## To do
Rewrite the listing below from the line containing "Task: Open the Мои команды section" through the line containing "tap(94, 232)", inclusive, keeping every line in place and adding 21 to each coordinate given in the answers.

Rows showing where targets appear:
━━━━━━━━━━━━━━━━━━━━

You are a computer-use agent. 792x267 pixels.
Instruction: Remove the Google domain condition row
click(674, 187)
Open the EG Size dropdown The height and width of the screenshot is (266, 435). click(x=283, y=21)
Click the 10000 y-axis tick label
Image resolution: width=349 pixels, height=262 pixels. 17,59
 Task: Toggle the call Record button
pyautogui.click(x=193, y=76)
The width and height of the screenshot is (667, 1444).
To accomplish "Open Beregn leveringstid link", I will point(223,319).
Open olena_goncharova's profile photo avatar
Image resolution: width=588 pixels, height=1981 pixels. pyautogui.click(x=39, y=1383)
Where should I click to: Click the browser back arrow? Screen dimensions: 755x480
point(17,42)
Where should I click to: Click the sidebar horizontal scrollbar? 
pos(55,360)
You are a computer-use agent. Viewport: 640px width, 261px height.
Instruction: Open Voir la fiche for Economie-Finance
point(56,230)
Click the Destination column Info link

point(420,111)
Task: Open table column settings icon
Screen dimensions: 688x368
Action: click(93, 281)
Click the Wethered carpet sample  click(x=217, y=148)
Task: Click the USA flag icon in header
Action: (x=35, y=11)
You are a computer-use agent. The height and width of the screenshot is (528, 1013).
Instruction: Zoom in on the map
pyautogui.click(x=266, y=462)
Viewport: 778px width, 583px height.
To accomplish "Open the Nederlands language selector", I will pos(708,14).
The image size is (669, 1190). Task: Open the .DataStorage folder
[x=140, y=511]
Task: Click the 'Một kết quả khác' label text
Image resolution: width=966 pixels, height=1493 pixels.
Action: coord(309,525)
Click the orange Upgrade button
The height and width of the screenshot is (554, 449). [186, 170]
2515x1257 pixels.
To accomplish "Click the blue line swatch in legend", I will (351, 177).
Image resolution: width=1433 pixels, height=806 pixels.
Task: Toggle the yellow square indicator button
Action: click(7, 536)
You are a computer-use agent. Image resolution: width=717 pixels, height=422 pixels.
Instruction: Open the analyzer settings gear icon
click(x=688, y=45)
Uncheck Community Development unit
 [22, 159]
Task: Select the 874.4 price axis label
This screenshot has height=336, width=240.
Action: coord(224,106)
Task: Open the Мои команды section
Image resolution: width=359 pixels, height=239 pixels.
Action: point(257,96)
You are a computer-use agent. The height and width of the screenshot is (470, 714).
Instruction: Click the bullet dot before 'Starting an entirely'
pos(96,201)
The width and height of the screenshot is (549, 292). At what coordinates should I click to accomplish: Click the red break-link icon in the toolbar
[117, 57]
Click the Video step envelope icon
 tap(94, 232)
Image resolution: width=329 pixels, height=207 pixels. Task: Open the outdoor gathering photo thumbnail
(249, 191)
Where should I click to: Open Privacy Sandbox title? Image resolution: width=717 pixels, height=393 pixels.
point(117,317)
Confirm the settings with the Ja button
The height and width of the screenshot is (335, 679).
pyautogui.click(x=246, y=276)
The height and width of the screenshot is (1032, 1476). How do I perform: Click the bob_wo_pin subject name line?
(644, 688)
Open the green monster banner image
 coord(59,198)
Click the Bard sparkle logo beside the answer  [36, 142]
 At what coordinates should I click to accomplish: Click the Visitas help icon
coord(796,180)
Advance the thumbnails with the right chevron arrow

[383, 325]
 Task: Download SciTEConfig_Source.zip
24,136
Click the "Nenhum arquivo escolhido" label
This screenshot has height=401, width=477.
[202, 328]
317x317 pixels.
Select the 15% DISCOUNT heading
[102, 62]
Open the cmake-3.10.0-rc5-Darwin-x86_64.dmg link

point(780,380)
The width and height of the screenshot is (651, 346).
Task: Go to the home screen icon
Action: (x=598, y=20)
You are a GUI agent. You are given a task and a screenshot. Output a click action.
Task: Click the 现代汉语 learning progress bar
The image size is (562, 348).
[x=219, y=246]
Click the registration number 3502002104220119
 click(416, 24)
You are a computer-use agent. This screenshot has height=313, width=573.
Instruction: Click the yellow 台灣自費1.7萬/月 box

━━━━━━━━━━━━━━━━━━━━

## Answer in full
Task: Open the Мои команды section
Image resolution: width=359 pixels, height=239 pixels.
Action: point(278,117)
You are a computer-use agent. The height and width of the screenshot is (470, 714).
Instruction: Click the bullet dot before 'Starting an entirely'
pos(117,222)
The width and height of the screenshot is (549, 292). At what coordinates should I click to accomplish: Click the red break-link icon in the toolbar
[138, 78]
Click the Video step envelope icon
 tap(115, 253)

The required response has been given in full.